WORKING DATA:
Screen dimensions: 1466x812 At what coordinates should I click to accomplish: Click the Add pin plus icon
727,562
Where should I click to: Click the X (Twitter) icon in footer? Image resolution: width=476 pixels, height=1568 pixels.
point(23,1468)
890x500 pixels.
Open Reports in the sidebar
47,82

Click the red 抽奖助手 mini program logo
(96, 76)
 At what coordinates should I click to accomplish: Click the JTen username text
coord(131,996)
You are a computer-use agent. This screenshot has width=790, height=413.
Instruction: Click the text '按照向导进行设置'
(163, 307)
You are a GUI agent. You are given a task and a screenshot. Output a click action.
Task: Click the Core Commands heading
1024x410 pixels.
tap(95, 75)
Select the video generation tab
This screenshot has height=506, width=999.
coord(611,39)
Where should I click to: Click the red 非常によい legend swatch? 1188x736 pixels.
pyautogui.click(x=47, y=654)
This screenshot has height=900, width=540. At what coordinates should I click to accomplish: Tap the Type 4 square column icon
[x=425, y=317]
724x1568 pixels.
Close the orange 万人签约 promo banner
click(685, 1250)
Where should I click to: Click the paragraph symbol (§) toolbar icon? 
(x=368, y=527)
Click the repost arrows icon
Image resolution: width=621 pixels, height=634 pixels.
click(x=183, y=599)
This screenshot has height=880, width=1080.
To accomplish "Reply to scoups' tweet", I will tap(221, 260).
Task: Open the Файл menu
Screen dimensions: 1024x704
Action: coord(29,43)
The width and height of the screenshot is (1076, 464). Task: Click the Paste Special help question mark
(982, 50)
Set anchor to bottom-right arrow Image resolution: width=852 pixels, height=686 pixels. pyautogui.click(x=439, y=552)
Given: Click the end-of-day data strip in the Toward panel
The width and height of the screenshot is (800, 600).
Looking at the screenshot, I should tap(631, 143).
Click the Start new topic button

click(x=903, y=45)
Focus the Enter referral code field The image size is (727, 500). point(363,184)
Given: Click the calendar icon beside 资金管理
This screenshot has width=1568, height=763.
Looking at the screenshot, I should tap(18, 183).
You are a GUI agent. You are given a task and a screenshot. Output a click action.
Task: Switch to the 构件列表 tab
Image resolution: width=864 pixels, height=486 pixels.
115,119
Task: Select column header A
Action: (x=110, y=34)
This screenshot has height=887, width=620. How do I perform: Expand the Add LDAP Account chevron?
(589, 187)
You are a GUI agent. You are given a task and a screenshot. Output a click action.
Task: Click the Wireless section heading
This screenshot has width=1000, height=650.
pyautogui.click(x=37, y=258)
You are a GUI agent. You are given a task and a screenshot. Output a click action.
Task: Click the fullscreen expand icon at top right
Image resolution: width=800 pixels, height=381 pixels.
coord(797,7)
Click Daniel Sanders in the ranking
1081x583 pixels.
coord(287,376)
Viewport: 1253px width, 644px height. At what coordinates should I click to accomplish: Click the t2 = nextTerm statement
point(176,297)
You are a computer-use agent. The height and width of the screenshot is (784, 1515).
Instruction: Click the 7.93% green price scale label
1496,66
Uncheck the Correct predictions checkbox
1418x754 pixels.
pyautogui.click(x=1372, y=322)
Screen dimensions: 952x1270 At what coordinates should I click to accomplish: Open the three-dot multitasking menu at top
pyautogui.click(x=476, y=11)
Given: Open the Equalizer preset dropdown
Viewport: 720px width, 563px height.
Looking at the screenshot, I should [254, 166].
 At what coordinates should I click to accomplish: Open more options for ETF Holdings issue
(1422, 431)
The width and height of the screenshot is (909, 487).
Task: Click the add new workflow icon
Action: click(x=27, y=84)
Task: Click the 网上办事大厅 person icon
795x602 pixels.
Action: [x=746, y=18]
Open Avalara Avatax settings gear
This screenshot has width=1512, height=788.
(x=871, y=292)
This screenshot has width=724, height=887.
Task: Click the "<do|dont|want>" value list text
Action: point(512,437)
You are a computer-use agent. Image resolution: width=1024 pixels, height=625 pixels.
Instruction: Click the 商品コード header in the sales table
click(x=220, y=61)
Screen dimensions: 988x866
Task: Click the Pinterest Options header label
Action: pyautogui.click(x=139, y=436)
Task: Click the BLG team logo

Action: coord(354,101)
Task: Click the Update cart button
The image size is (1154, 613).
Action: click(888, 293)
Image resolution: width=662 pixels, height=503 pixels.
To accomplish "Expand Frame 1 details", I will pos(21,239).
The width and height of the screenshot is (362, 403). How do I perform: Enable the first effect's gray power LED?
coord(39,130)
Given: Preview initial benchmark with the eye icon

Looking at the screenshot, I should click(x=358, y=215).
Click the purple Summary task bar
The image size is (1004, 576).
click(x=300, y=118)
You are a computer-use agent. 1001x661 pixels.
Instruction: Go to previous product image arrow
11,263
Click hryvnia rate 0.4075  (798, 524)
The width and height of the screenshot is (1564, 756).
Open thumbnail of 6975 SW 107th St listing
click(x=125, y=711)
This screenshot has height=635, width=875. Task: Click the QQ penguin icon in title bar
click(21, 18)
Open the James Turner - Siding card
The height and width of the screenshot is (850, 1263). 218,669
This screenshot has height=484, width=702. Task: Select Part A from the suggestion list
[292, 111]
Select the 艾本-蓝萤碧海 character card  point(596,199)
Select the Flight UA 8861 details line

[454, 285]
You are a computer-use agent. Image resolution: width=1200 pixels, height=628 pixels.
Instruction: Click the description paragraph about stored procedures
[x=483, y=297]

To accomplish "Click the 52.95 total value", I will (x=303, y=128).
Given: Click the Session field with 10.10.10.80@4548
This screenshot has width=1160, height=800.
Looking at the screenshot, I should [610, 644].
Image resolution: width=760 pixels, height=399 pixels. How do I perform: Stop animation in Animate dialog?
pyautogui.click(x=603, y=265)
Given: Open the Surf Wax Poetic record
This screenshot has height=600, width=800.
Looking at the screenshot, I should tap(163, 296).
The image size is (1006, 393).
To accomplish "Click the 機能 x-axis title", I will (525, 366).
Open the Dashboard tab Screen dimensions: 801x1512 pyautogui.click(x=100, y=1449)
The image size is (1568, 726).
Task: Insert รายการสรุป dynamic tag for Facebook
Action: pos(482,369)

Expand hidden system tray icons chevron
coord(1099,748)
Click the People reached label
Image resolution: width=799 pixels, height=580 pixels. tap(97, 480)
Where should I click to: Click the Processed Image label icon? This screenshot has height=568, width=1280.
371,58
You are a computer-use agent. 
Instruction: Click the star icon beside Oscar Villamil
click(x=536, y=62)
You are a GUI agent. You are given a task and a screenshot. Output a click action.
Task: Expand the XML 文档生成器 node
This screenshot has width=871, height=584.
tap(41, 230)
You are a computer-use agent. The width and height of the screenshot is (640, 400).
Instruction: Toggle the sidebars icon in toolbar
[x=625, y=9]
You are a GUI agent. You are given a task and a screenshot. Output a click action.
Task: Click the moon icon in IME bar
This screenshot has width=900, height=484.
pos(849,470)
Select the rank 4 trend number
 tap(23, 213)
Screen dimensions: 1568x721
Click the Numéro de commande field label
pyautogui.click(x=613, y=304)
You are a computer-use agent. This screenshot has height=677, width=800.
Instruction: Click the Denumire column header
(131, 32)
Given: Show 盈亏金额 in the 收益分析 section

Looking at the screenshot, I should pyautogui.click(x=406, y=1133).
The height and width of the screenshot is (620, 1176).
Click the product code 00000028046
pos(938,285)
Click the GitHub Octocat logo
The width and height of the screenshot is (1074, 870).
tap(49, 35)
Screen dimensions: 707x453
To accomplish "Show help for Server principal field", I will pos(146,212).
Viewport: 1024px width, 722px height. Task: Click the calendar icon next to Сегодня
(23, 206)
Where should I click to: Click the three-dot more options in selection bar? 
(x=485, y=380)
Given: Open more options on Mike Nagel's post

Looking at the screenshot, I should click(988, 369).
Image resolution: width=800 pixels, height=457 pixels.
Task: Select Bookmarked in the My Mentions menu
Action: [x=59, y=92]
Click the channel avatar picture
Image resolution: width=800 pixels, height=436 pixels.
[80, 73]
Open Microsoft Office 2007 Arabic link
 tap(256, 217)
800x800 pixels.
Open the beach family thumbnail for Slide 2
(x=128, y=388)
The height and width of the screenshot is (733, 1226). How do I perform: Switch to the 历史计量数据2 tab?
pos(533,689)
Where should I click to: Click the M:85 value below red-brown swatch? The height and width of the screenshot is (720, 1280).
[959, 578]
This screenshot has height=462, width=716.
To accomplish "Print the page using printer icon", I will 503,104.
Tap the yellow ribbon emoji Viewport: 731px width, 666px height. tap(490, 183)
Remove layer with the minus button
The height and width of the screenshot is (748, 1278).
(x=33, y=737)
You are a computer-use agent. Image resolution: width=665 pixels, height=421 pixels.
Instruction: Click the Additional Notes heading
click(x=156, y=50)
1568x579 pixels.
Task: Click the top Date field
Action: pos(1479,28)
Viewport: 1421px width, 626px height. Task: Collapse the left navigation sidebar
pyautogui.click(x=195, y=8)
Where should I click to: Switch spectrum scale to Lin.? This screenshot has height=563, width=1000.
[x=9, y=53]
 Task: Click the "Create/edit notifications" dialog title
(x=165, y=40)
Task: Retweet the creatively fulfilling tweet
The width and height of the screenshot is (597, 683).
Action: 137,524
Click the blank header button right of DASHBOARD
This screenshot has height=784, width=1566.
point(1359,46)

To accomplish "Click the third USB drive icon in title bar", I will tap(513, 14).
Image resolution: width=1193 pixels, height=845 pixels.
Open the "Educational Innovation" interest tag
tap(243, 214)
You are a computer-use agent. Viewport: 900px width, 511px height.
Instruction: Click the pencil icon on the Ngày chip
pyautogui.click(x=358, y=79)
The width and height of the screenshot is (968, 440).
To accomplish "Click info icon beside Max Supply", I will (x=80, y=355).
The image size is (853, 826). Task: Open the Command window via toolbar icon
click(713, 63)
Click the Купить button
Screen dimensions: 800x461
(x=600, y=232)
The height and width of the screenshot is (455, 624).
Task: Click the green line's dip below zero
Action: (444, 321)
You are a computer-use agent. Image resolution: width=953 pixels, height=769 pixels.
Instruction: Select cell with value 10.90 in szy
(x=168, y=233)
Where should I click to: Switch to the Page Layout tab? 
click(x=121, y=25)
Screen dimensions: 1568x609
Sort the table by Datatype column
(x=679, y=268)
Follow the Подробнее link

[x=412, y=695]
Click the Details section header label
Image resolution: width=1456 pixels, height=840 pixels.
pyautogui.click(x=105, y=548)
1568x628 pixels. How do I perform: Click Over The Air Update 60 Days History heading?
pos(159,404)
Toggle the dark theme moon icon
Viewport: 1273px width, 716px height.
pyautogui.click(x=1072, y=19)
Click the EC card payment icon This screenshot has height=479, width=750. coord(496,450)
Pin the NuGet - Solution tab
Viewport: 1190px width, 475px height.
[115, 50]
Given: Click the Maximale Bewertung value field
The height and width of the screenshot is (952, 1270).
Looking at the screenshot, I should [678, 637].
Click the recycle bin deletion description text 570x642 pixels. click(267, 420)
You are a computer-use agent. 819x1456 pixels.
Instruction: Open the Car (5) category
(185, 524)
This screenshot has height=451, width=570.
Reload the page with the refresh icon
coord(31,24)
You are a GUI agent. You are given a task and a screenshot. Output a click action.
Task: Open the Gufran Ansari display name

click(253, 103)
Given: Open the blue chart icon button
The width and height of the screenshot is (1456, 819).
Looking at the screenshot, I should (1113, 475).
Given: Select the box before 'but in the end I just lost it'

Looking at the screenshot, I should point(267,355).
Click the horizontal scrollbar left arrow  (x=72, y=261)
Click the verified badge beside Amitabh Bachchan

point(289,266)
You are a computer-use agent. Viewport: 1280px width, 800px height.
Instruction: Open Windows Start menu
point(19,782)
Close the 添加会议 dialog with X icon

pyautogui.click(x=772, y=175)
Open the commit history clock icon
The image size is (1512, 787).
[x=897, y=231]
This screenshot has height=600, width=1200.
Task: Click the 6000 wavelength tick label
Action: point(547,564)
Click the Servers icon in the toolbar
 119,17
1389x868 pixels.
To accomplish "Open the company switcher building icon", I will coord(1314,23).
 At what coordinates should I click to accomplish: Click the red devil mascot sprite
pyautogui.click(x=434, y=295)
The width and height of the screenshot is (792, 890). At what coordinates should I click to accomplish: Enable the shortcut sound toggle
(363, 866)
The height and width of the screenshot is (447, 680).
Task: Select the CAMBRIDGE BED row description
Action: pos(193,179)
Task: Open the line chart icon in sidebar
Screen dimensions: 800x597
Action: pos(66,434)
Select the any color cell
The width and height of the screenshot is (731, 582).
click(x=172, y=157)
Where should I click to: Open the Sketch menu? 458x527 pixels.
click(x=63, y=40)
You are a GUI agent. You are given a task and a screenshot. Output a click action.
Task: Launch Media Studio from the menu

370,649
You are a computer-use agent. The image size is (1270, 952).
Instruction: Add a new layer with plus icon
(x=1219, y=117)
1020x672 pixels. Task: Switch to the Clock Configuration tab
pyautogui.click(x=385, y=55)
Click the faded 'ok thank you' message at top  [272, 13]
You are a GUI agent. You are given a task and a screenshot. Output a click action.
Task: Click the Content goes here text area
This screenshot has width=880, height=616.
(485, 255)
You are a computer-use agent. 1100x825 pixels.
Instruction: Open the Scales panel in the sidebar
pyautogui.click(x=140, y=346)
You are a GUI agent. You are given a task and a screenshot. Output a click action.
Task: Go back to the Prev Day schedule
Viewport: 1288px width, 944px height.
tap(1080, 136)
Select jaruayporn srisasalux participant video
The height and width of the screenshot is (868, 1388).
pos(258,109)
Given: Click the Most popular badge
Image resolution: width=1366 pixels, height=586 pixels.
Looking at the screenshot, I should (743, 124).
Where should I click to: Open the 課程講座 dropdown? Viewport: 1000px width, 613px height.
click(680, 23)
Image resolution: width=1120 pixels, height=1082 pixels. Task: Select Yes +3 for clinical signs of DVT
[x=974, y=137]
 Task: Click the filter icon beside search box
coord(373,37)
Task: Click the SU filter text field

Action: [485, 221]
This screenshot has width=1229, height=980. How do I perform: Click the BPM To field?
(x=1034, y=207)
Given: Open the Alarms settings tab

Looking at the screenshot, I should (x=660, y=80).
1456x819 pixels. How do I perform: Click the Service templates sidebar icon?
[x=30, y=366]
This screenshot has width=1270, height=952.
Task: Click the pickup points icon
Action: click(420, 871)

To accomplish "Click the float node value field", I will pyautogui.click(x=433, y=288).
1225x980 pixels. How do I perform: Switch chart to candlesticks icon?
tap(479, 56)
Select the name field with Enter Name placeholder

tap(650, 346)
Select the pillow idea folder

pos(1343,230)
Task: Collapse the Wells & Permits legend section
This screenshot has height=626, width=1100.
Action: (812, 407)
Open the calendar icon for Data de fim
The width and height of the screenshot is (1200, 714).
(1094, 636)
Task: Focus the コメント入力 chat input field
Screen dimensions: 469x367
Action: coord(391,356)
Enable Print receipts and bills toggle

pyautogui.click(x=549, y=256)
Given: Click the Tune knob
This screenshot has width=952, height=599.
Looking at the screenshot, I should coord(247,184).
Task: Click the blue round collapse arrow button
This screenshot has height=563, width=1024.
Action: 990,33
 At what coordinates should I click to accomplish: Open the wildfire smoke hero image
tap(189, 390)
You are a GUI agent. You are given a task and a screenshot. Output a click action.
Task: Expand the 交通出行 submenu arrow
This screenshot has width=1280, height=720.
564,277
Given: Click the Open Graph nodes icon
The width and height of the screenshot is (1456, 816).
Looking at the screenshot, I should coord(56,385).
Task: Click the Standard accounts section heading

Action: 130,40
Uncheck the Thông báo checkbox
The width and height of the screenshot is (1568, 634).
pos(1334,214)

TASK PROMPT: Reproduce each line of the material that mentions "Focus".

WRITTEN RESPONSE:
Focus the Enter referral code field The image size is (727, 500). point(363,184)
Task: Focus the コメント入力 chat input field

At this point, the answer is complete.